Insurance – 101 / What’s the purpose? 

Insurance can be defined as a kind of societal cushion against potential disaster – people lose their lives, leaving their families in dire financial straits, they experience ill health, they lose their homes in natural disasters, their pets have illnesses, and they face hardships during their travels. The value of insurance is not fully understood by many people, and specifically, there is practically no public awareness with regards to how blockchain is being harnessed within the insurance domain.  

The blockchain confers the capacity to develop trust within a trust less framework through the deployment of distributed ledger technology (DLT), public ledgers, and cybersecurity deployments. Blockchain within the insurance domain has led to many interesting developments, owing to its inherent nature. The ledgers are public, there is no concept of “privilege” here, it is a democratic framework. 

In essence, insurance serves as a reprieve in times of loss. A trend within the blockchain domain is DeFi insurance, which is essential for the trade of bitcoins – specifically in DeFi.  

DeFi explained – DeFi 101 

DeFi can be expanded as decentralized finance. This is a terminology that is harnessed to speak about financial apps developed on the blockchain platform. Blockchain confers upon DeFi all of its intrinsic advantages, and the traits of DeFi are an extension of the traits of blockchain itself. 

  • Permissionless: The distributed ledger technology is available to everyone, universally. There is only one truth – the publicly accessible truth. 
  • Transparent: All activities and transactions are recorded on the public ledger, the blockchain. There is no shady business of smoke and mirrors, like, for example, in an MLM.  
  • Trust less: It is not reliant on the beliefs of the entities taking part, it is neutral and unbiased. Bias, in any form, is poison, and anathema to the truth. 

OK, then how exactly can insurance be decentralized? 

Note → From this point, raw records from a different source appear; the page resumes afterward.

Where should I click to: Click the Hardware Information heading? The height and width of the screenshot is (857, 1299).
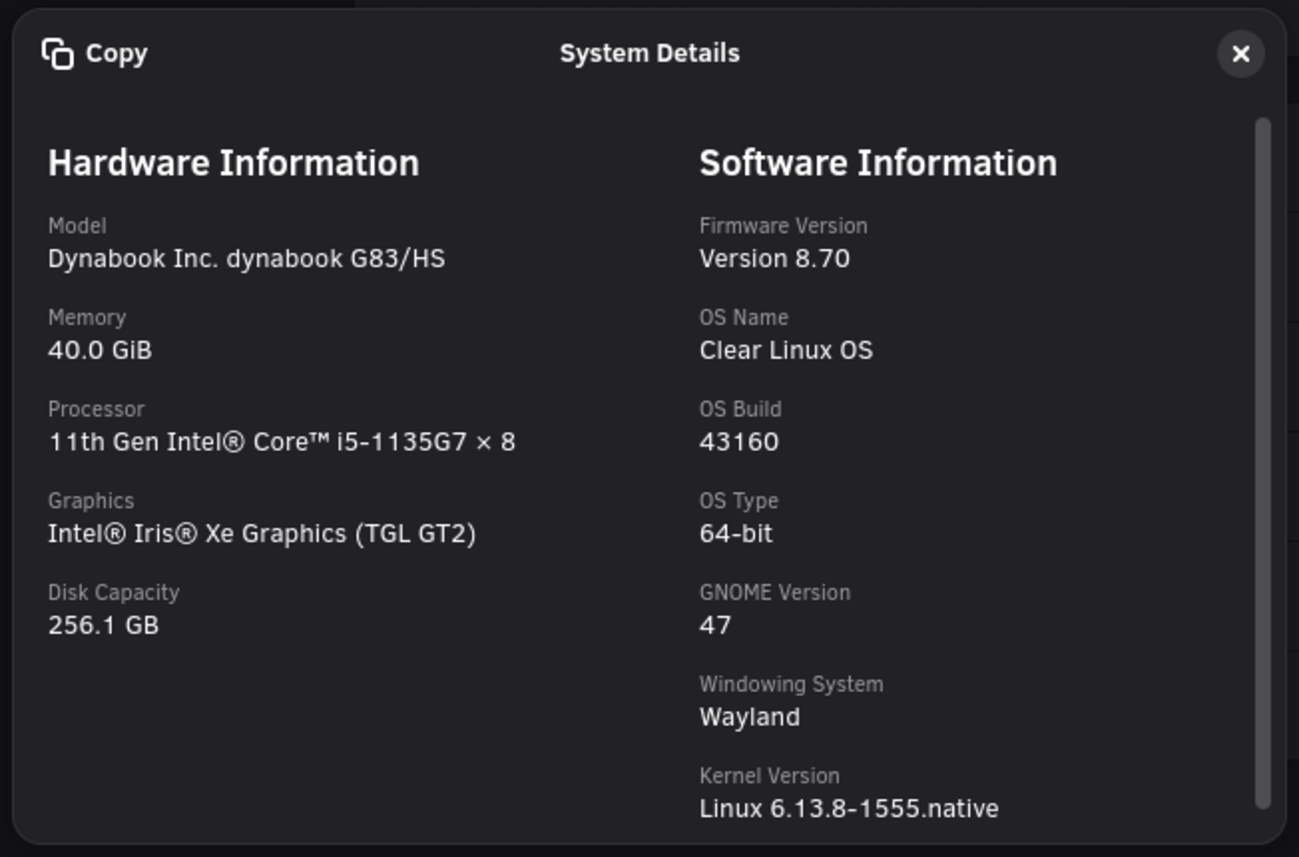[x=233, y=163]
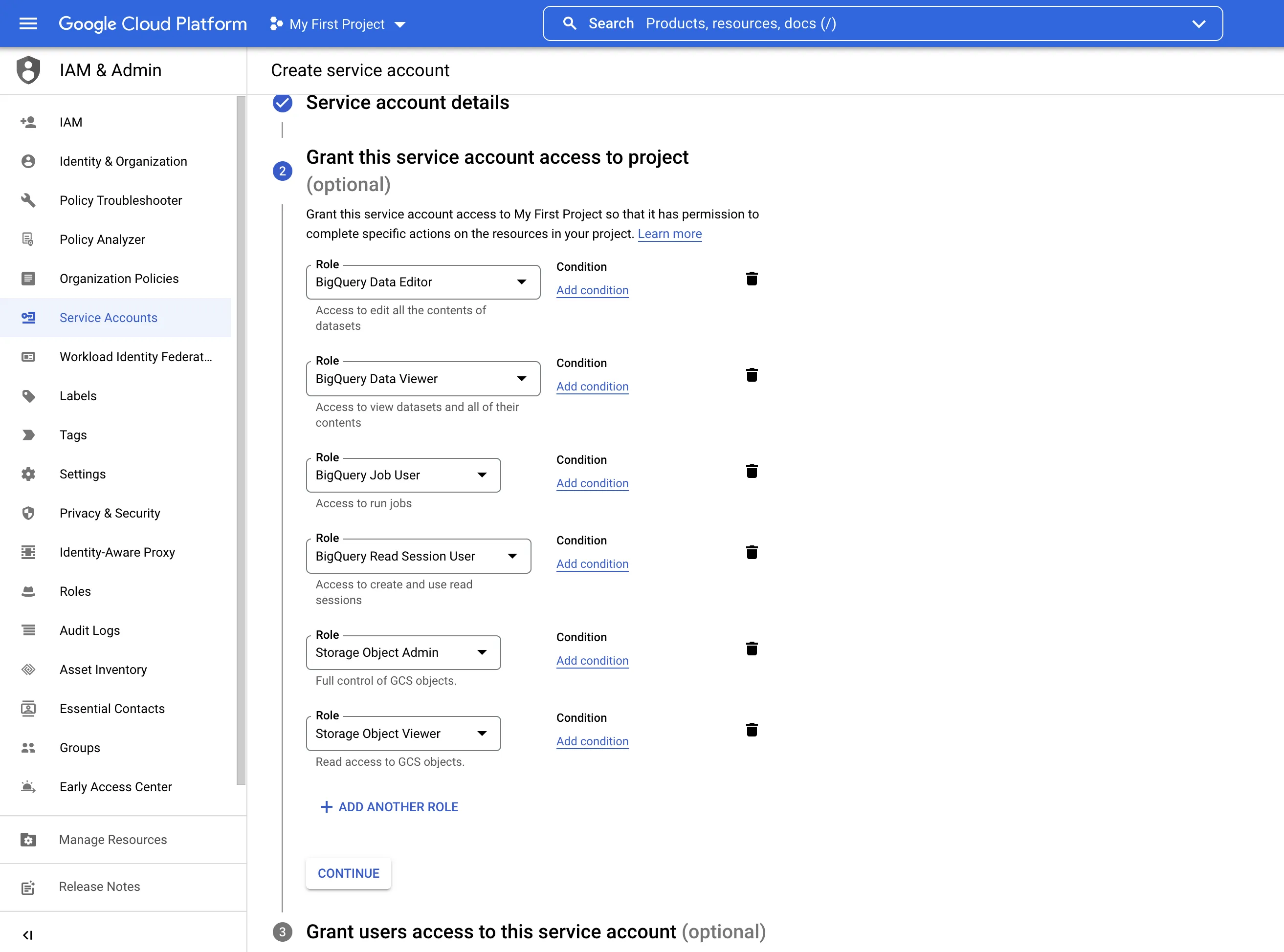Open the BigQuery Data Editor role dropdown
Image resolution: width=1284 pixels, height=952 pixels.
(x=521, y=282)
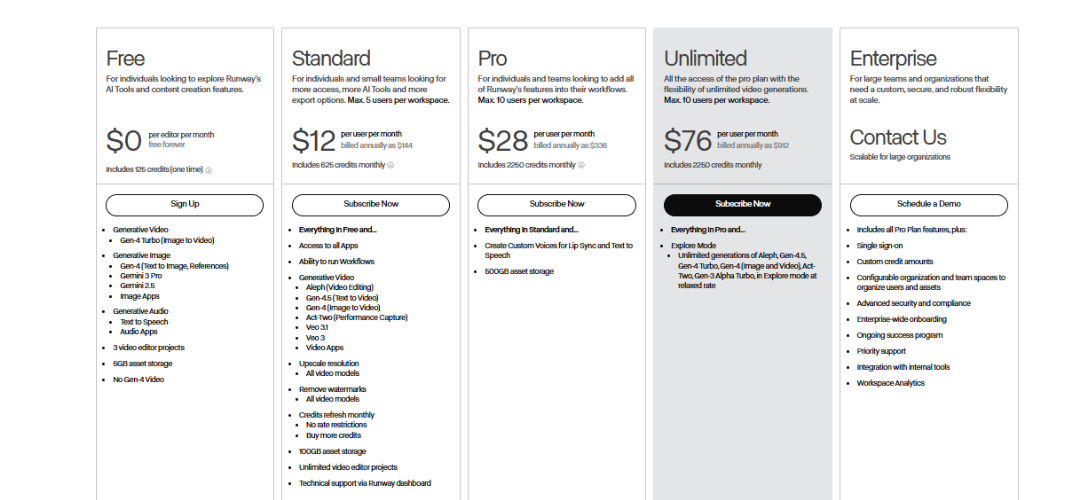Viewport: 1080px width, 500px height.
Task: Click info icon beside 125 credits
Action: [x=208, y=170]
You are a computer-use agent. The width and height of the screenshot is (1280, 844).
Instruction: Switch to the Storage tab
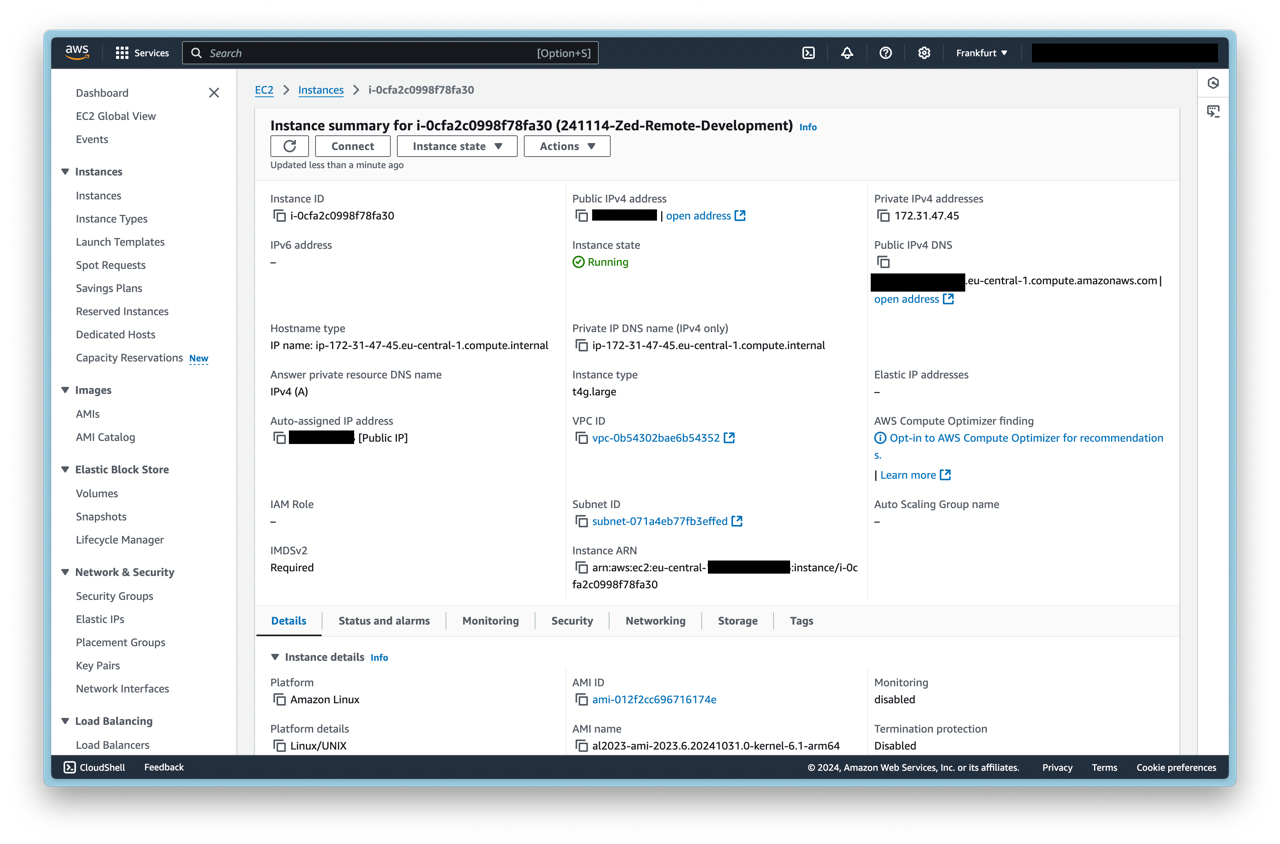click(737, 621)
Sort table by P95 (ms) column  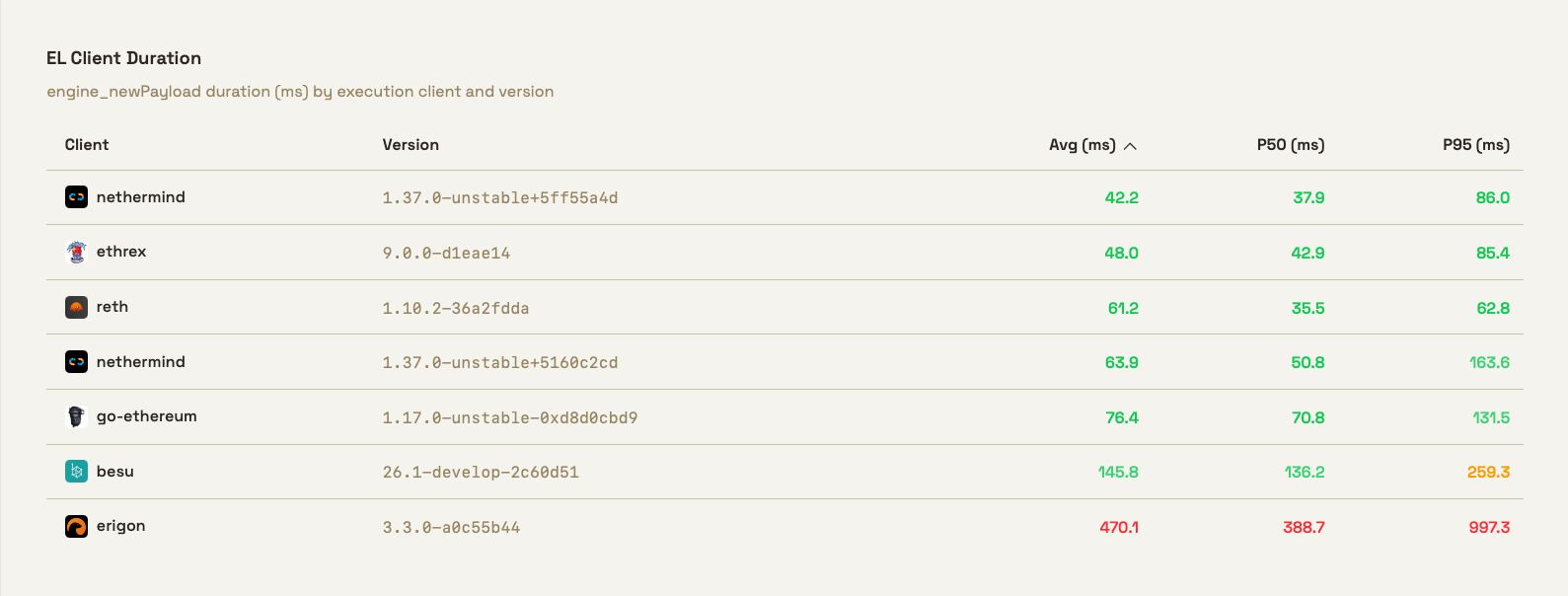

Decentralized Finance (DeFi) has been in the limelight as of late, and its various extensions like Lending, Commodity Futures Trading (Futures), Derivatives etc, have become a trending subject. 

A lesser discussed topic which warrants more attention from the general public is Decentralized Insurance. When it comes to general risk accounts, it is critical to maintain a mechanism to safeguard from risks and threats. A decentralized insurance centre is one of the ideas that can function as protection for DeFi sectors. 

Crypto exchanges are extremely susceptible to hacking, Okex, Mtgox, Binance, and lately Kucoin. Or take for instance, the Dapps as a service hack that created shockwaves within the Ethereum community in 2017 that was directly was behind the HardFork call for ETH & ETC. These aforementioned reasons was behind damage not just to end-users but additionally to exchanges themselves. The damages are to the tune of billions and billions of dollars. 

What a decentralized insurance centre does is assist in minimizing risk in such scenarios. 

The Differing variations of Decentralized Insurance 

Crypto wallet insurance: This format is really simple. You might also receive compensations when your digital wallet experiences a hacking event. 

Lending cryptocurrency insurance: In the scenario where you borrow DAI cryptocurrency and collateralize it with ETH on compound. If the collateral furnished by the borrower is destroyed or undergoes marking, the loan will be paid back leveraging the policy security. 

Etherisc, combined with various other enterprises like Sweetbridge, Celsius, Nexo, Libra Credit, and various others has developed a consortium that safeguards and secures loans that have crypto as collateral, a great application. 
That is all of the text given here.